Teachers often tell us that Ecology Center workshops are unlike anything else offered in their schools. We apply a health context that makes basic knowledge real and relevant for youth. Our approach to environmental education isn’t an isolated add-on to existing curriculum but an element that reinforces what students are already learning in science and social studies. Kids master the fundamentals of anatomy, for instance, as they learn about practical steps they can take toward protecting their health and the environment’s. October’s “Truly Horrible Halloween” lessons ask students to apply their learning about toxins and human body systems to party planning. Students giggle as they plot the most toxic party possible.

Real-life connections illuminate relevance, and they make lessons memorable. So does hands-on engagement as students apply experiential education to making their schools better places. They plant rain gardens to help drainage and flooding on school grounds, conduct energy audits and waste audits to identify places for change in their community, and they test classroom items for presence of common toxins using Healthy Stuff methods.

We’ve worked with teachers across Michigan in lesson plan development, bringing Ecology Center expertise to serve community needs. Our recycling education programs are individually tailored to empower students and local communities. We don’t just teach the rules for what belongs in one waste bin or another; we also explain why those rules exist, change, and differ from place to place. The variation can be frustrating if it seems arbitrary, but behind-the-scenes reasons are often exciting. Technologies advance, and local systems operate in individualized ways. Take Mackinac Island, for example. The unique community has unique waste processing, with a robust compost system and horse-drawn carriage collection for recyclables that are then sorted by hand. When Mackinac Island Public School invited us to teach, we collaborated before conducting an educational assembly for students (pre-K to 12) and their teachers. We covered the details of their local system and how to use it, as well as the larger context of recycling’s global value.

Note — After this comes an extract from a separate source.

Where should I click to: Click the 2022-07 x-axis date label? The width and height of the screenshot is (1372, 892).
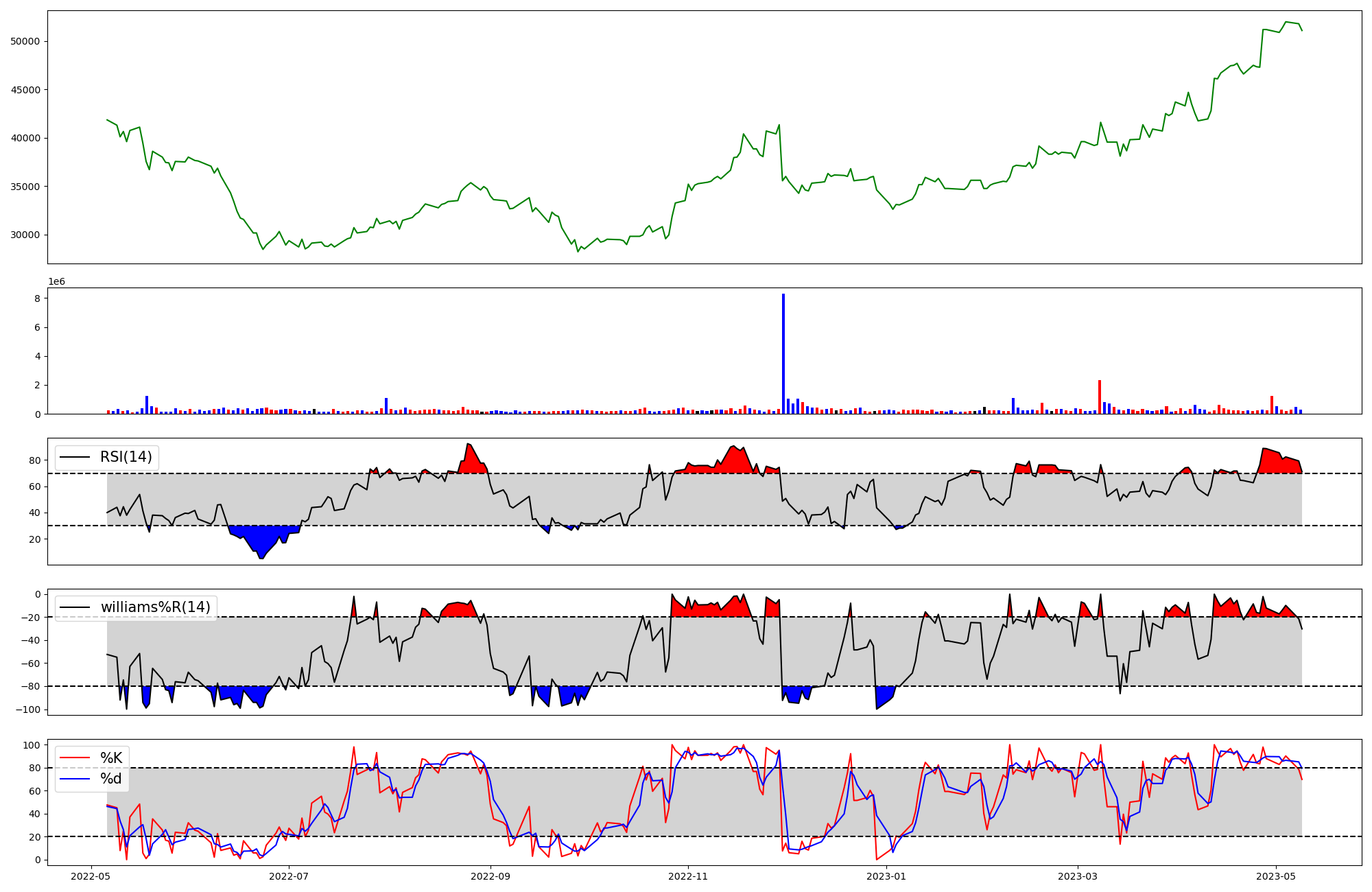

This past year, we were especially excited about a major project in Dearborn Public Schools. We’ve helped start the Dearborn Education and Action on Recycling (DEAR) program with an invitation from the City of Dearborn and a $100,000 grant from the Aetna Foundation. DEAR has worked to make Dearborn’s schools change agents to reduce contamination in Dearborn’s recycling system. The program is designed to invite people from diverse ethnic, racial and cultural backgrounds to join the recycling movement, and it includes components for youth and for educators.

The 2018-2019 school year promises to be another exciting period of teaching, learning, and collaborating.  On the immediate horizon, we especially look forward next step of the Master Recycler Educator pilot and the DEAR program. We will offer a two-day adult learning unit for representatives from all Dearborn schools on October 11 and 12.

We also invite the public to our monthly Saturday morning recycling craft programs, including the upcoming events “Reducing Waste with Reusable Sandwich Bags” on September 29 and “Recycled Lantern Light for a Spooky Night” on October 20.